Source passage:
The excellent Art of the Title looks at the opening sequences to Anatomy of a Murder and Bunny Lake is Missing by Saul Bass.

Just Getting Started — Bill Moran on the Hamilton Wood Type and Printing Museum in Two Rivers, Wisconsin, for Design Observer:

When you hold a piece of wood type in your hands this deceptively simple piece of mass communication rewards you with its grace but also surprises with its weight. End grain maple is cut from the cross section of a tree yielding a harder and heavier piece of wood. Using the end grain of the wood improves durability with most wood type that was made in the nineteenth century still fully functional a century after its date of manufacture.

Leading the Blind — Nick Harkaway, author of The Blind Giant: Being Human in a Digital World, on book publishers and technology at The Guardian:

There’s a willingness to think: we’ll let everyone else figure out how the market should work, and then we’ll just supply books in the same way that we did to bookshops to electronic sellers like Amazon, Apple and Google. But booksellers are tied to publishing – they need conventional publishing models to continue – but for those companies that’s not the case. Amazon is an infrastructure company; Apple sells hardware; Google is really an advertising company. You can’t afford as a publisher to have those companies control your route to market.

(Records for locating words and elements)
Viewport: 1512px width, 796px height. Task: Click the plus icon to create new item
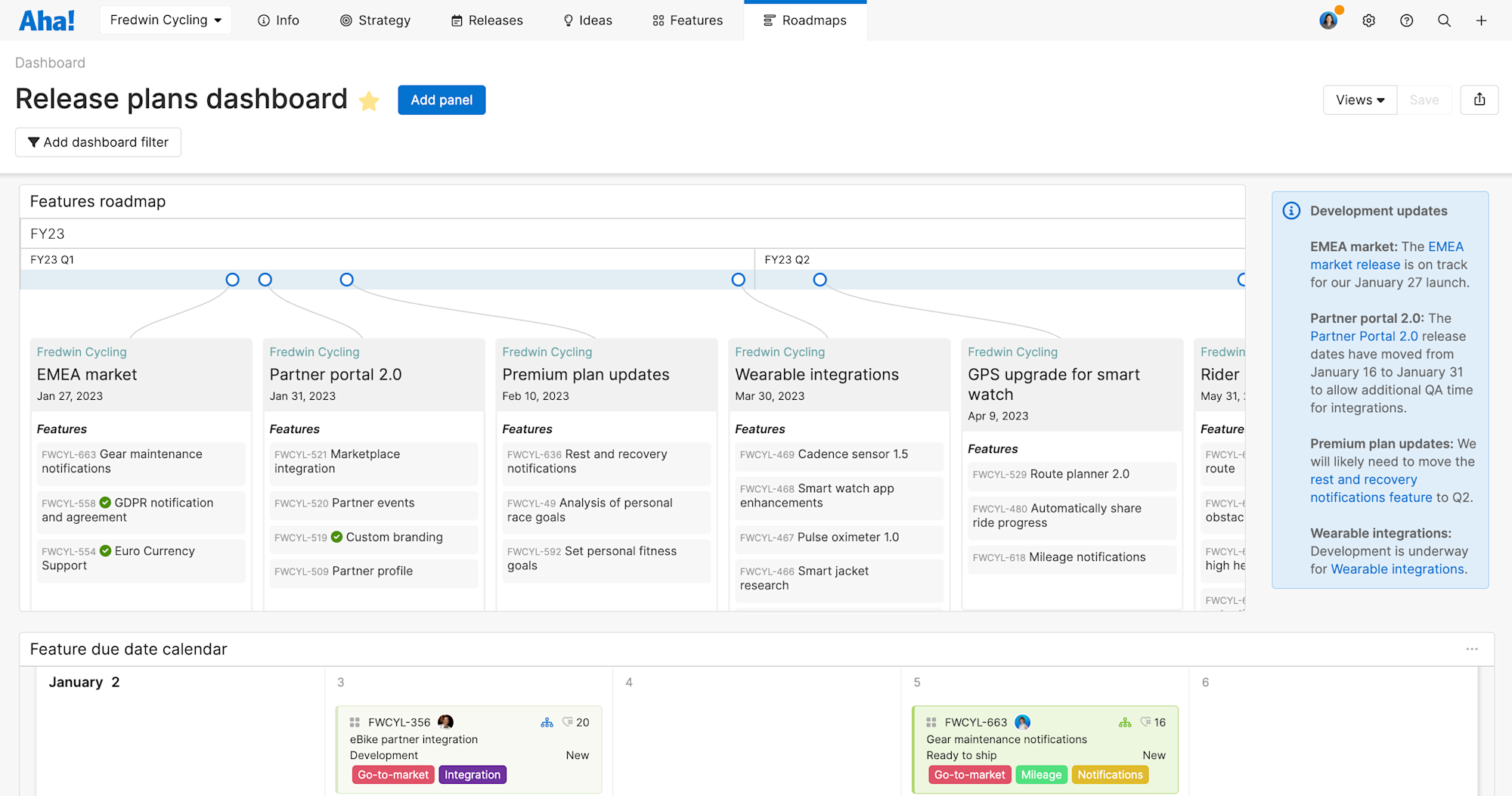pos(1481,20)
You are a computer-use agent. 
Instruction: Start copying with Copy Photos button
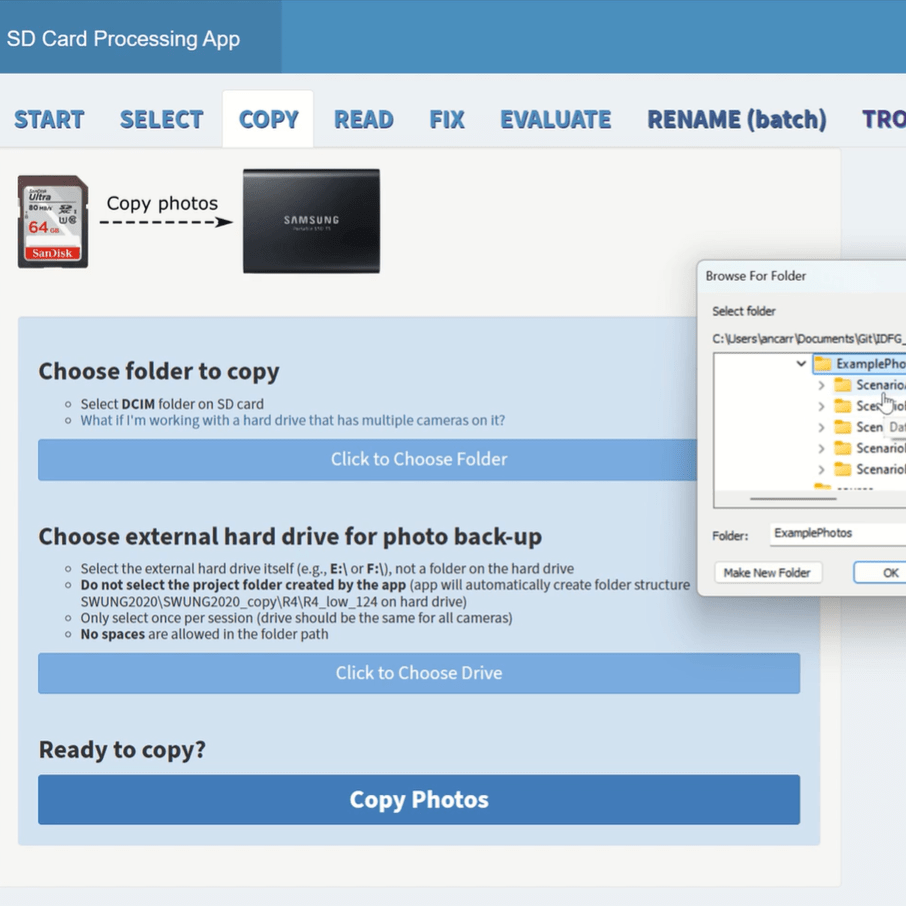tap(419, 800)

Stated task 1: Retype the part of the source passage above, starting at "There’s a willingness" and ending at "route to market.".
Stated task 2: Echo every line of the records above with no changes, and leave the pictures out of your answer.

Worked solution 1:
There’s a willingness to think: we’ll let everyone else figure out how the market should work, and then we’ll just supply books in the same way that we did to bookshops to electronic sellers like Amazon, Apple and Google. But booksellers are tied to publishing – they need conventional publishing models to continue – but for those companies that’s not the case. Amazon is an infrastructure company; Apple sells hardware; Google is really an advertising company. You can’t afford as a publisher to have those companies control your route to market.

Worked solution 2:
Viewport: 1512px width, 796px height. Task: Click the plus icon to create new item
pos(1481,20)
You are a computer-use agent. 
Instruction: Start copying with Copy Photos button
tap(419, 800)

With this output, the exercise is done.